About this task >>
Omitting the images, transcribe the records below exactly as they stand.

Exercise data >>
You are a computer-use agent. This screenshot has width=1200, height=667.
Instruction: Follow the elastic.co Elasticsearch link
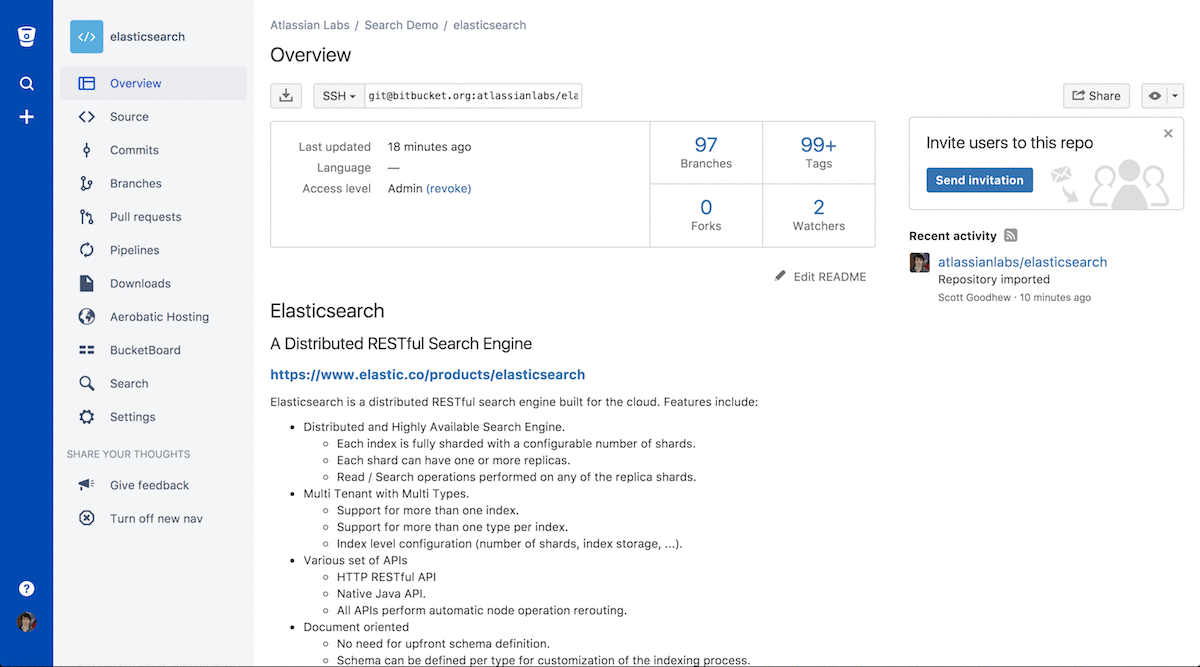(x=428, y=374)
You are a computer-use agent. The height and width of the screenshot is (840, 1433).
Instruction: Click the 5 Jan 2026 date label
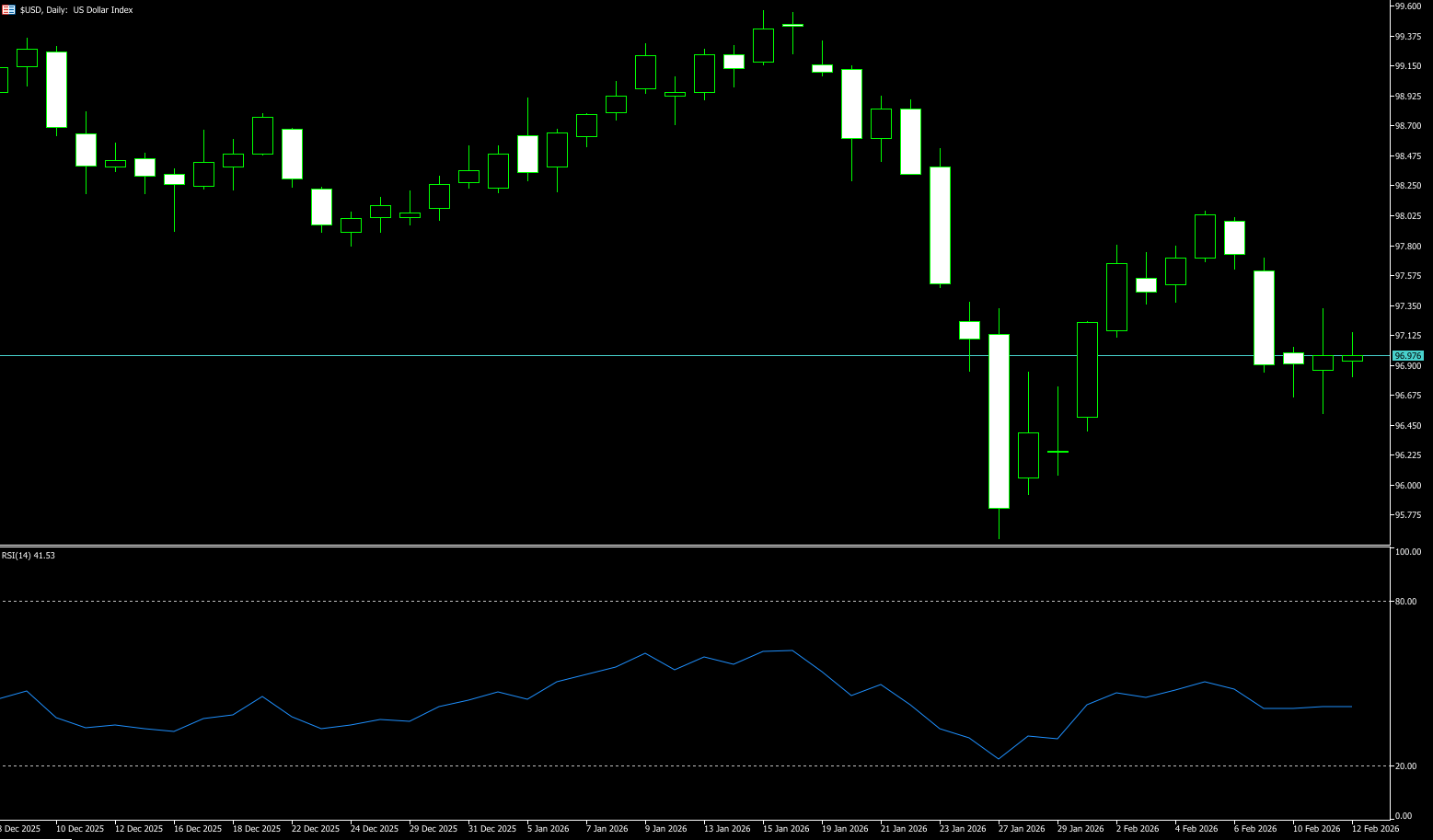coord(549,829)
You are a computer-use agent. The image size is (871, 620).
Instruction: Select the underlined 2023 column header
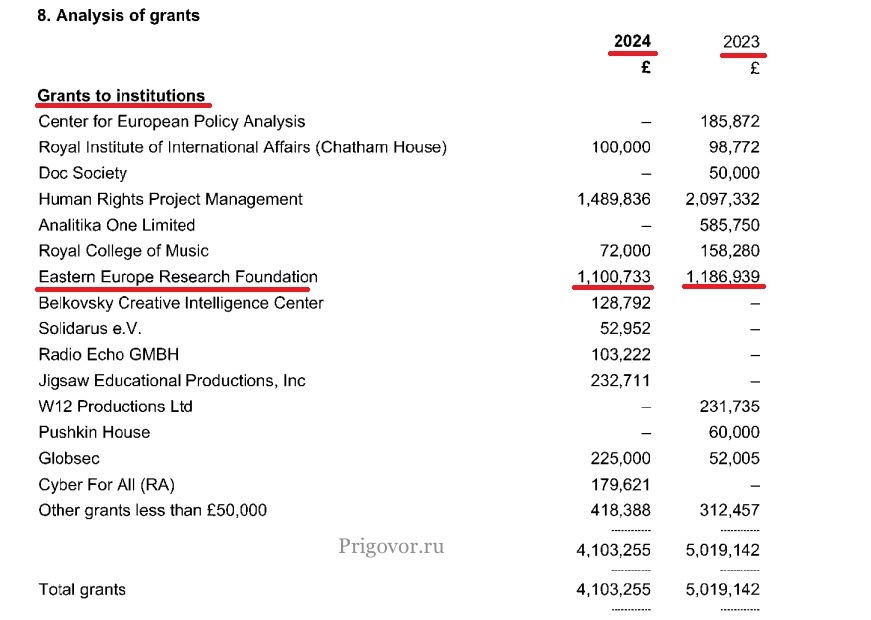[x=741, y=43]
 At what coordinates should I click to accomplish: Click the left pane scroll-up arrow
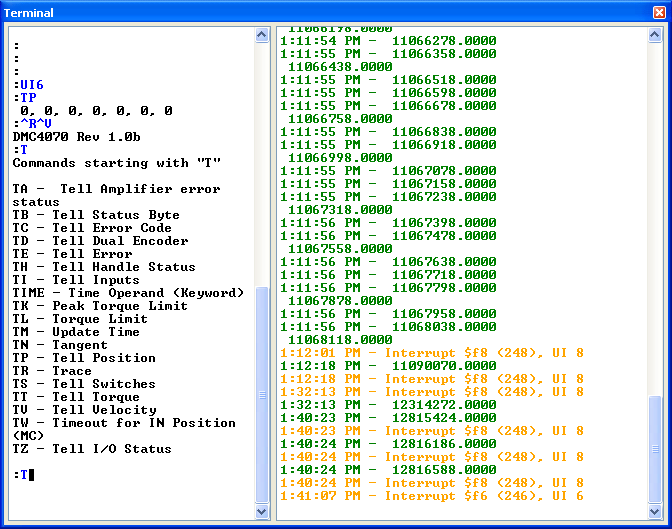point(262,36)
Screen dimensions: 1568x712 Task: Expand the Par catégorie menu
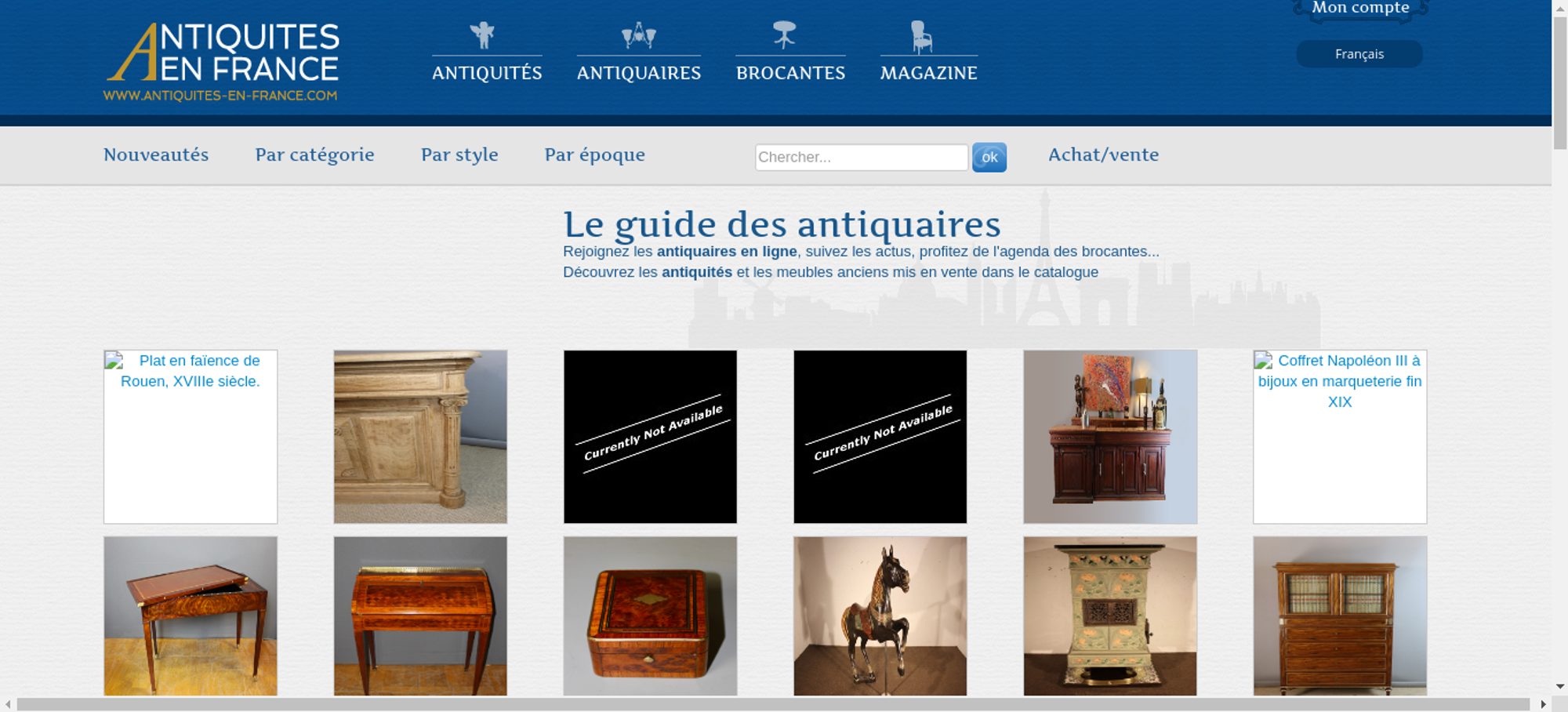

Response below >>
You are a computer-use agent. This screenshot has width=1200, height=667.
Instruction: Follow the elastic.co Elasticsearch link
(x=428, y=374)
You are a computer-use agent. The height and width of the screenshot is (840, 1433).
Instruction: Click the 5 Jan 2026 date label
coord(549,829)
You are a computer-use agent. The image size is (871, 620).
Instruction: Select the underlined 2023 column header
[x=741, y=43]
 At what coordinates should I click to accomplish: Click the left pane scroll-up arrow
point(262,36)
Screen dimensions: 1568x712 Task: Expand the Par catégorie menu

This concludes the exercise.